===== Source extract =====

Australian filmmaker Justin Kurzel has carved out a niche directing taut psychological thrillers out of true crime stories, exploring less the deeds done than the circumstances that drive men—and it is usually men in Kurzel’s lens—to commit them. With The Order, he turns his eye to America and its own outback, the primordial green of the Pacific Northwest, a place of staggering beauty and a bastion of white supremacy. 

 

Kurzel rewinds to the early 1980s and the clash between the FBI and Aryan Nation splinter group The Order, led by the intermittently charismatic and, more importantly, highly organized Bob Mathews. The Order depicts the two years leading up to a fatal stand-off, framing this cat and mouse tale as both a warning and a prophecy of the inevitable outcome resulting from the festering poison seeping from the well of America’s original sin.

=====

Exercise set
[1] Answer these about the review of The Order:
(a) Which region of America does the review say Kurzel turns his eye to?
(b) In what period does the film take place?
(c) Who leads the group called The Order?
[2] Extend the review of The Order with the paragraph that would follow its last sentence.

===== Data shown =====

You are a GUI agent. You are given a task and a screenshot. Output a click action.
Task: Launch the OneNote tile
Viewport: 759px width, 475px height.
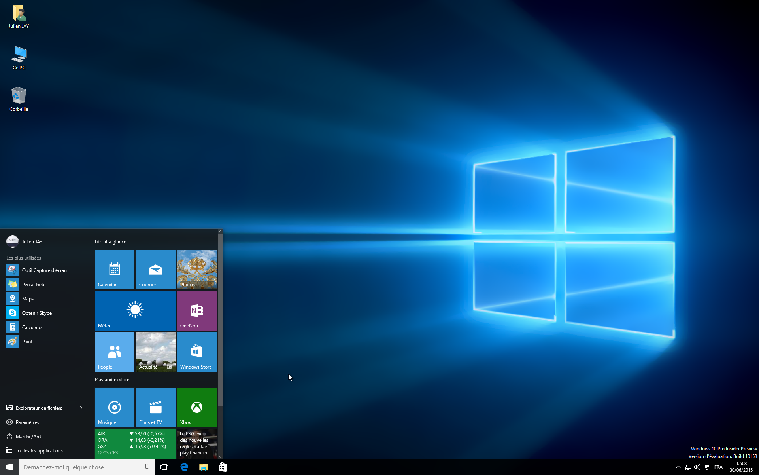coord(197,310)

=====

Results
[1]
(a) The Pacific Northwest.
(b) The early 1980s.
(c) Bob Mathews.

[2]
Nicholas Hoult stars as Bob Mathews, his face alarmingly fresh, his rhetoric appalling. This is the second time Hoult has worked with Kurzel, following The True History of Kelly Gang, and here Kurzel captures one of Hoult’s nerviest performances. Bob is contained, charming when he needs to be, and utterly convinced “those people” have stolen “his” country from him. His conviction isn’t loud, rather than present Mathews as a blowhard, and thus make him easy for the audience to dismiss as “not like me”, Bob is almost aggressively normal. He’s just a simple man helping his buddies find work. Meanwhile, he’s got a wife and a girlfriend on the side, a young son in one home, expecting a baby in the other. The ease with which he betrays his Christian morals is both repugnant and wholly consistent—for Bob, blood is everything, and his son is adopted, which means he needs to sire a child of his blood outside his home. The hypocrisy would be funny were it not for all the murders.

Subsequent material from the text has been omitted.